Two of the five RPCs (UTR-1002, UTR-1004) had their response dropped, the client retried, and the server's dedup table caught the duplicate — replaying the stored response without re-executing the credit. The final balance is exactly ₹5,000 (5 operations × ₹1,000), not ₹7,000 (which is what naive at-least-once without dedup would have produced — two duplicates × ₹1,000 each). The load-bearing line is if idem_key in self.dedup: response = self.dedup[idem_key] — the server's commitment that any given idempotency key produces at most one balance change.

Why a stored response and not just a "key seen" boolean: the retry needs the same answer the original got. If the original returned {"new_balance": 2000} and the retry got back {"already processed"}, the client cannot reconstruct the merchant's balance. Replaying the stored response makes the retry transparent to the client — it sees what it would have seen if the first response had not been dropped. This is what "exactly-once effect" means from the application's point of view.

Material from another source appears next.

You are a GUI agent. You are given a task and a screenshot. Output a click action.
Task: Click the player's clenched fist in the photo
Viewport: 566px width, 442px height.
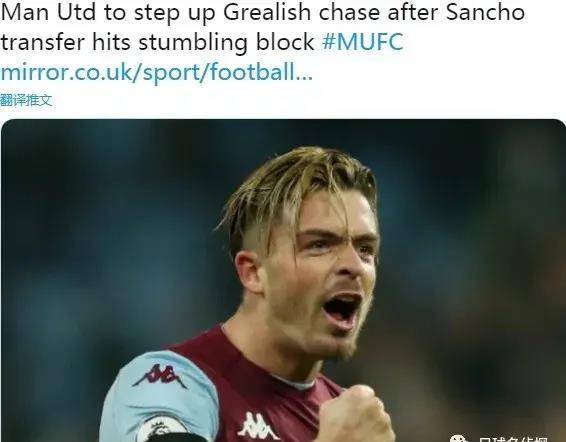coord(356,415)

A second production tale — KapitalKite's order-placement deduplication

KapitalKite is a discount stockbroker; its order-placement RPC carries a user's BUY/SELL intent from the mobile app to the order-management system (OMS), which forwards to the exchange. In 2023 the team migrated the order-placement path from at-most-once (with a user-visible "order failed, please retry" toast) to at-least-once with idempotency keys. The motivation was that during high-volatility minutes — say, the first 30 seconds after a results announcement when share price was moving 4% per second — the previous failure rate of 0.7% on the order-placement RPC was producing 1,400 user-visible failures per second across 200,000 concurrent orders. Users would tap retry, and roughly 20% of the time would tap retry on an order that had actually placed (the "response lost" case), producing a second order at a worse price. Customer-support ticket volume during volatile windows was dominated by "I bought twice".

The fix was an idempotency key generated client-side on the mobile app (a UUIDv7 stamped at the moment the user tapped Buy), carried through every retry of the order-placement RPC, and stored in a Postgres oms_dedup table with a unique index on (user_id, idem_key). The OMS would INSERT ... ON CONFLICT (user_id, idem_key) DO NOTHING RETURNING id; if id came back the order was new and was forwarded to the exchange; if no rows came back the order had been seen before and the OMS replayed the stored response. The transactional invariant — oms_orders row written + oms_dedup row written, both in the same Postgres transaction — meant that a crash anywhere in the path was safe: either both rows landed (operation done) or neither did (retry placed it cleanly).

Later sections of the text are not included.